At the foot of Brahmagiri Hill in Kerala’s tea-wreathed highlands, the Papanasini stream rises from a fern-collared hollow. It’s almost clumsy at first, an amber cordial that fumbles over rock and rosewood. Then, dashing towards Thirunelli Temple, it suddenly splits in two, flowing around a bather getting dressed on a jumble of grey-blue rock, the gnarled banks around him peppered with clay urns and piles of fragrant ash.
“It’s said that if you make an offering to your ancestors here, it’s as if you journeyed to the holy city of Varanasi,” says my guide, Pradeep Murthy, removing his glasses to wipe away a layer of condensation as we stand at the edge of one of South India’s most sacred streams. “That’s why people come here — to make sure their relatives’ souls find peace. ‘Papanasini’ literally means ‘destroyer of sin’.”
Water trickles through the spiritual bedrock of India. It’s there in the Upanishads, the ancient Hindu scriptures that first outline the concept of karma. In those sacred texts, written nearly 3,000 years ago, it’s said that our spirits ascend to the heavens, land on the moon and are then either freed from the cycle of rebirth or rained back onto Earth to nourish plants. By my reckoning, that makes Kerala less a state and more a well of souls. It’s a place where abundant monsoon rains feed no fewer than 44 rivers. It’s a land so amphibious — so lush with lagoons, pools and paddies — that in India’s foundational Hindu epic, the Mahabharata, it’s raised from the ocean by an axe-wielding warrior sage called Parashurama, one of the 10 avatars of Vishnu.
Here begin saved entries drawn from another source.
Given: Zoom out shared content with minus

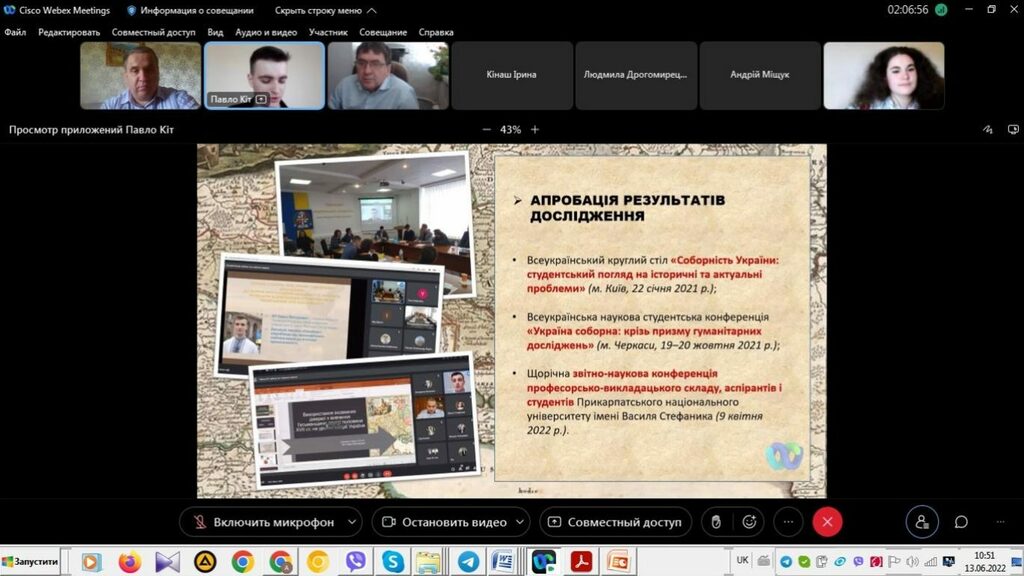Looking at the screenshot, I should (x=487, y=129).
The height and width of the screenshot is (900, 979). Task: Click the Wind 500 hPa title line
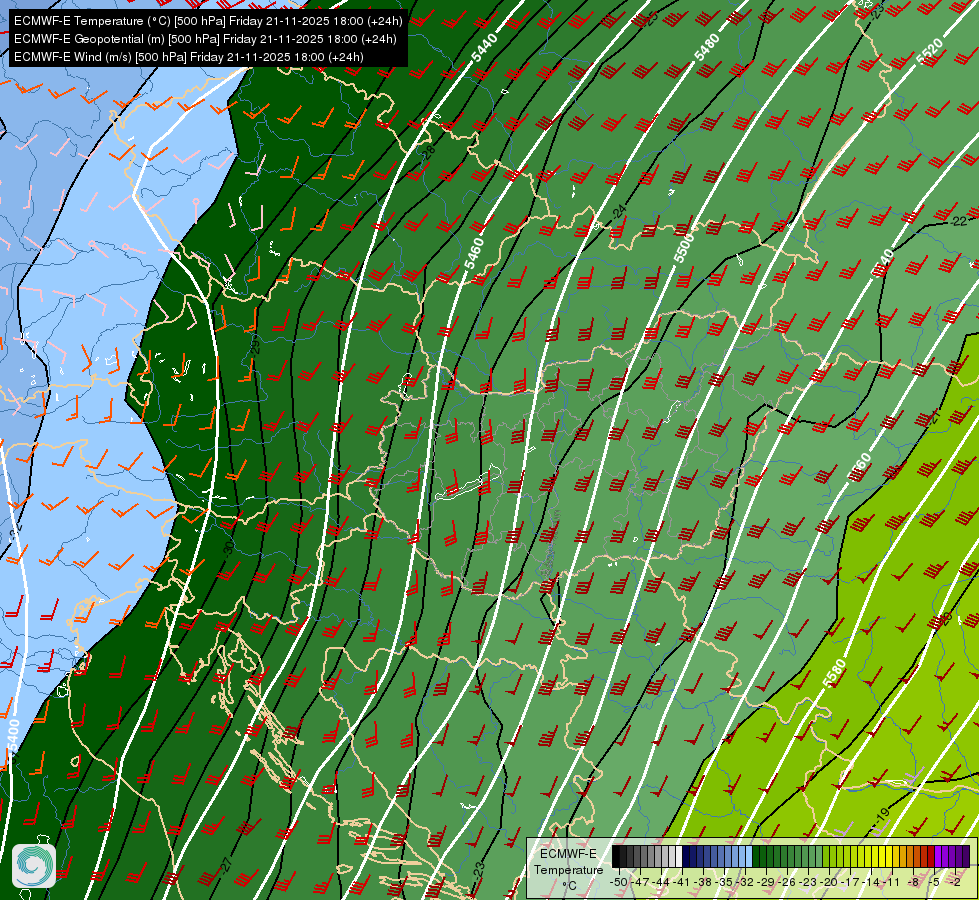189,57
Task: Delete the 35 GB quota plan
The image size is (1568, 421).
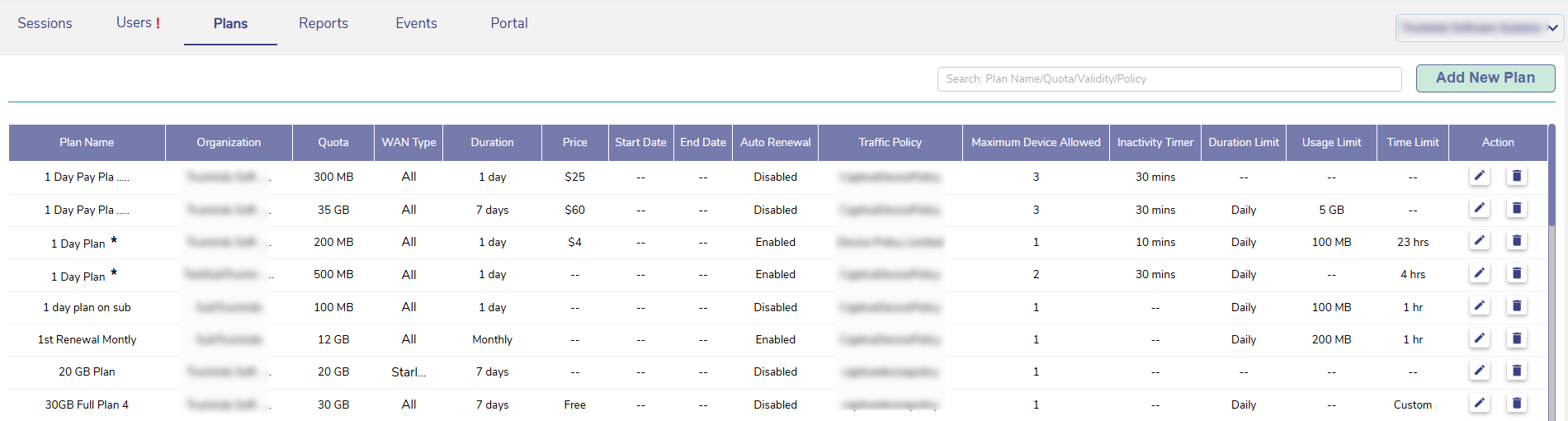Action: coord(1516,208)
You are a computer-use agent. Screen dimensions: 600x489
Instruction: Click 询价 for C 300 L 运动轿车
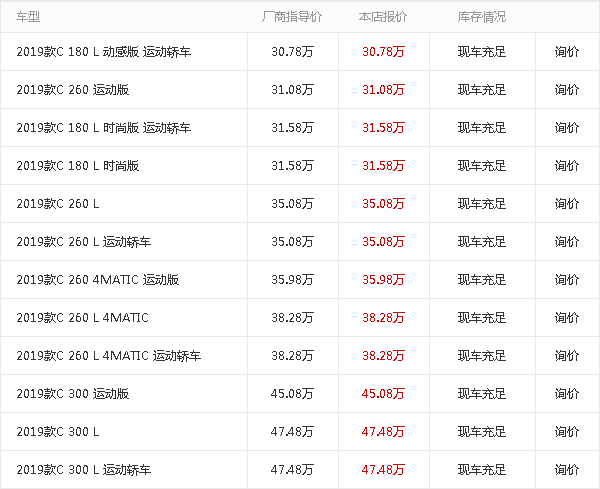(x=567, y=470)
Of Kerala’s many rivers, all but three have their source here in the mountains of the Western Ghats. Thirunelli Temple, close to where the Papanasini originates, is my first stop on a new tour with InsideAsia that traces those waterways as they slide towards the Arabian Sea, passing through remote rural communities where water remains a central, sacred element. On their journey west, they breathe life onto everything they touch. Moss-green paddies rise from the clay. Temple pools swell. Assam shrubs release a fragrant mist over the hills. But just as Kerala’s rivers give life, so too do they absorb it, soaking up the stories and souls of the people who live along their banks.
Pradeep’s own story is clear just by looking at his wrists. On the left, he wears a faded silver bangle that gives him the air of a holy man; on the right, a GPS-enabled watch. Half philosopher, half adventurer, the guide’s spent as much time exploring Kerala’s wild places as he has meditating on the divine. “There’s this great quote,” he says, as we amble towards the main temple. “It goes: ‘religion is sitting in church thinking about kayaks; spirituality is sitting in a kayak thinking about god’. I think that captures my philosophy.”
Pradeep explains that it was here, where Thirunelli Temple now stands, that the great god Brahma found his missing brother Vishnu resting beneath an amla tree. It’s said the Papanasini absorbed the divine energies of the surrounding woods, earning it the purifying powers of the Ganges. The flow of pilgrims to the stream is just one example of how water sustains the cultural practices of Kerala — a place where man, nature and spirituality remain fundamentally entangled.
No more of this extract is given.